Derivation of hypothesis testing -- intuition?

Question

Let's say I have data points $0.1$, $0.2$, $0.3$ coming from a normal distribution with mean $\mu$ and standard deviation $1$.

If I want to test the hypotheses $H_0: \mu = 0.15$ vs. $H_1: \mu > 0.15$, then the test statistic is $$T = \frac{\hat{\mu} - \mu}{1/\sqrt{n}} $$
where $\hat{\mu}$ is the sample mean. Under the null hypothesis,
$$T = \frac{\hat{\mu} - 1.5}{1/\sqrt{3}} \sim \mathcal{N}(0,1). $$

With my data, I know my observed test statistic is $T = \sqrt{3}\times 0.05$.

Now my confusion here is the rationale for why we do the following:
The p-value is $p = \mathbb{P}(Z > \sqrt{3}\times 0.05)$ where $Z$ is standard normal.
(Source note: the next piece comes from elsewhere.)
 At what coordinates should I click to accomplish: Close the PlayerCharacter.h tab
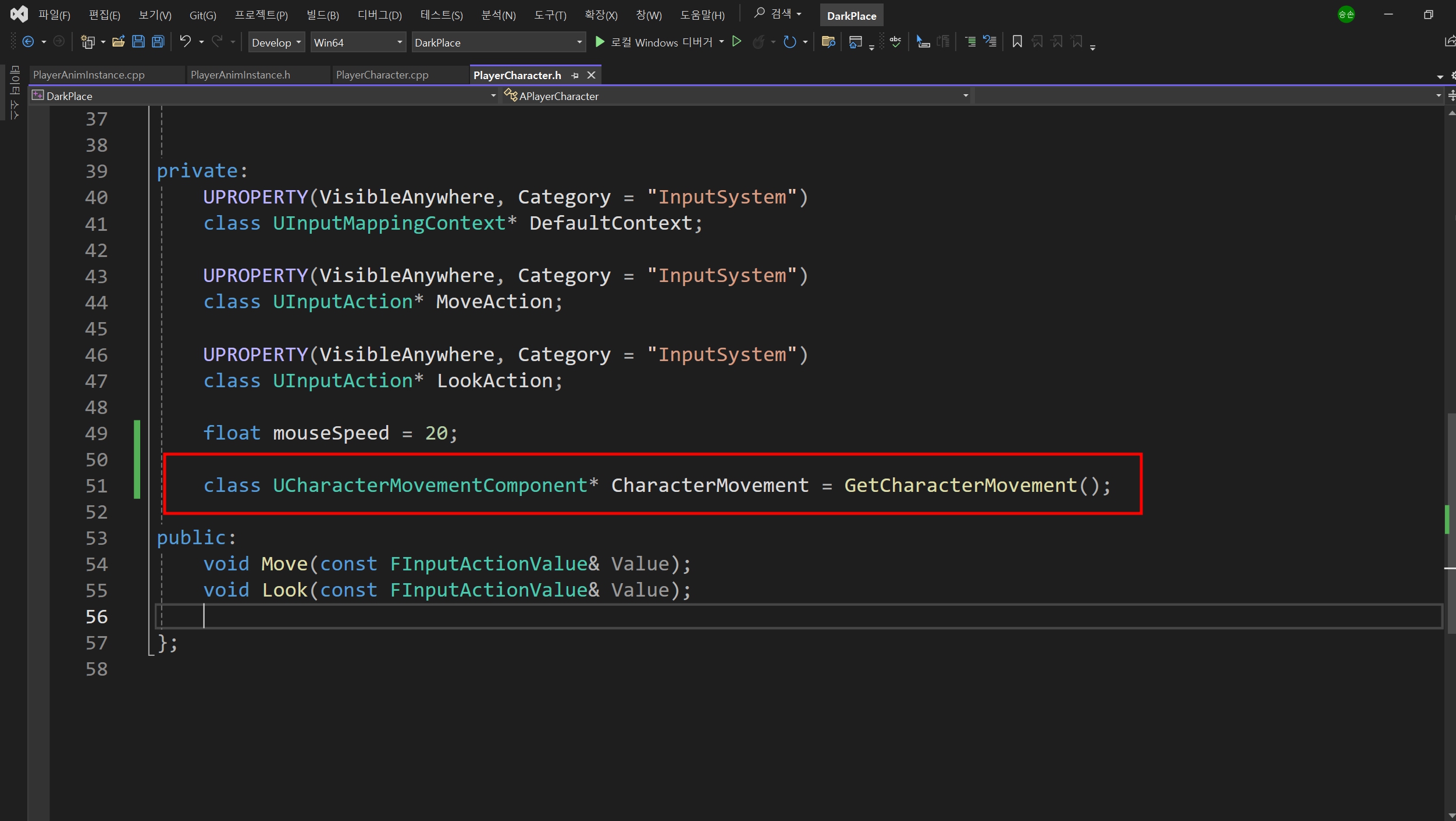[x=591, y=76]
Why do we look at the probability that the theoretical statistic exceeds the observed test statistic? Why not when it doesn't exceed?

A similar question with the p-value is when we do the two-sided test ($H_1: \mu \neq 0.15$). The p-value will evaluate to
$$p = 2\mathbb{P}(Z > \sqrt{3}\times 0.05)$$
but if the two-sided alternative is more likely than the one-sided alternative (It's either $>$ or $<$ opposed to $\neq$), shouldn't we intuitively be more likely to reject in the two-sided test? But our p-value seems to give the opposite result with the factor of 2, as we reject if p is small and this factor of 2 makes it harder to reject. Why is there a discrepancy in my intuition?

Answer 1

as we reject if p is small

This is probably the root of your confusion. The p-value doesn't determine whether we accept or reject the null hypothesis; the p-value is a descriptor of the test itself. The p-value tells us "how good" the test is (in a certain sense of "how good"), even before the we perform the test; the result of the test will determine whether we accept or reject, but the p-value gives us information about how much we should "trust" that acceptance or rejection.
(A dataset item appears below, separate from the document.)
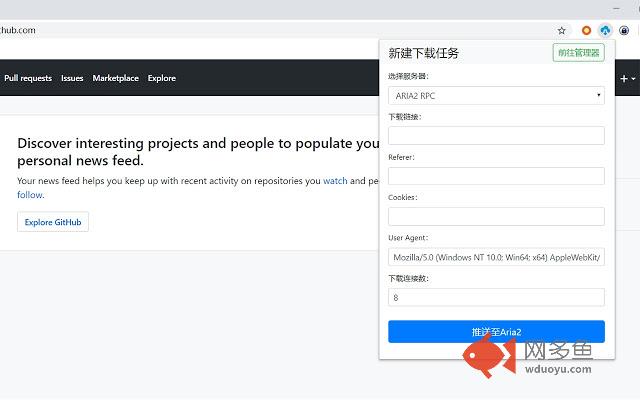Click the 前往管理器 button

click(x=578, y=52)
The p-value is the probability of a false negative, i.e., the probability that we will reject a true null hypothesis because the test should an abnormal result. In a two-sided test, there are twice as many ways that a true null hypothesis could show an abnormal result; as you correctly stated, this makes rejection much more likely, and since the p-value is the probability of rejection, this makes the p-value higher. Since the p-value is higher, we will less likely to "trust" the rejection -- it could more easily have been a statistical anomaly under the null hypothesis.
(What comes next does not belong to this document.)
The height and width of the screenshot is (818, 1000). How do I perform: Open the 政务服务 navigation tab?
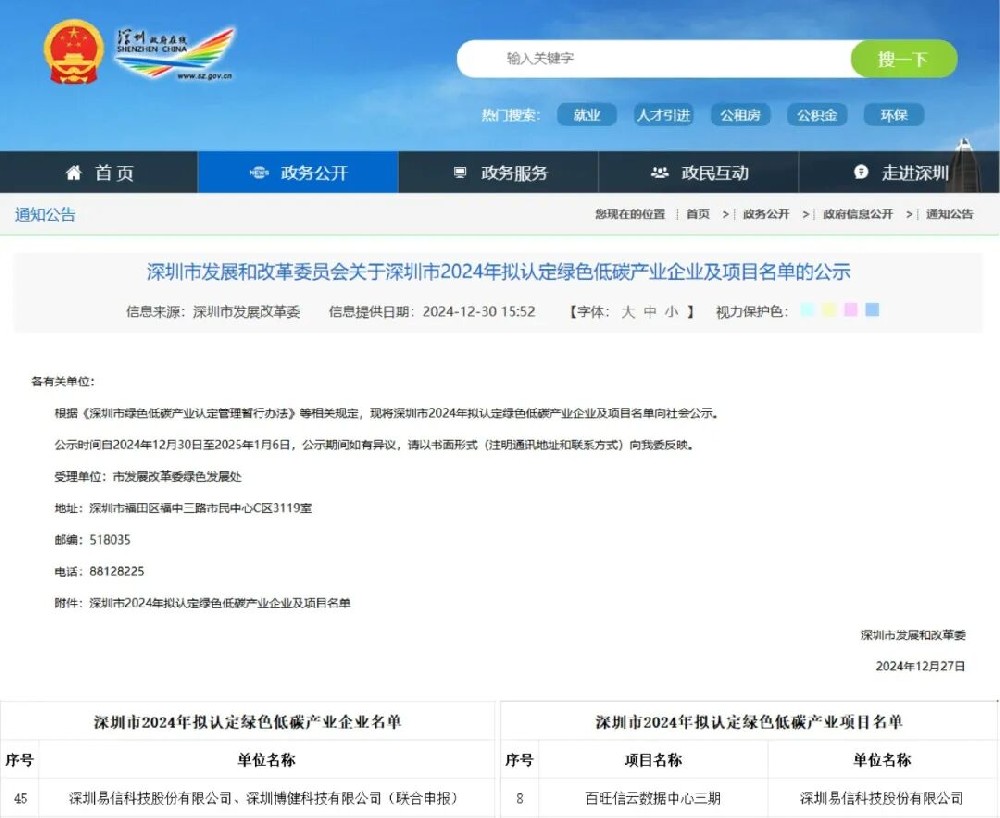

As for your first question, your calculations are conceptually backward. Conceptually, we first determine the p-value, and then we run the test and observe the statistic. It's true that we can do it the other way around, first observing the statistic and then determining what the lowest p-value is such that the statistic still tells us to reject, but this is conceptually much more awkward (and that's probably why you're having trouble with the intuition). In any case, the reason p-value calculation requires us to look at the probability the test statistic will exceed a certain threshold is that we are calculating the probability of rejection given a true null hypothesis, and rejection occurs upon exceeding that threshold. In the conceptually awkward post-observation calculation of lowest possible p-value, we just set the threshold to be exactly the observed value (since that is the highest possible threshold we could set at which the observation would still tell us to reject) and go through with that calculation.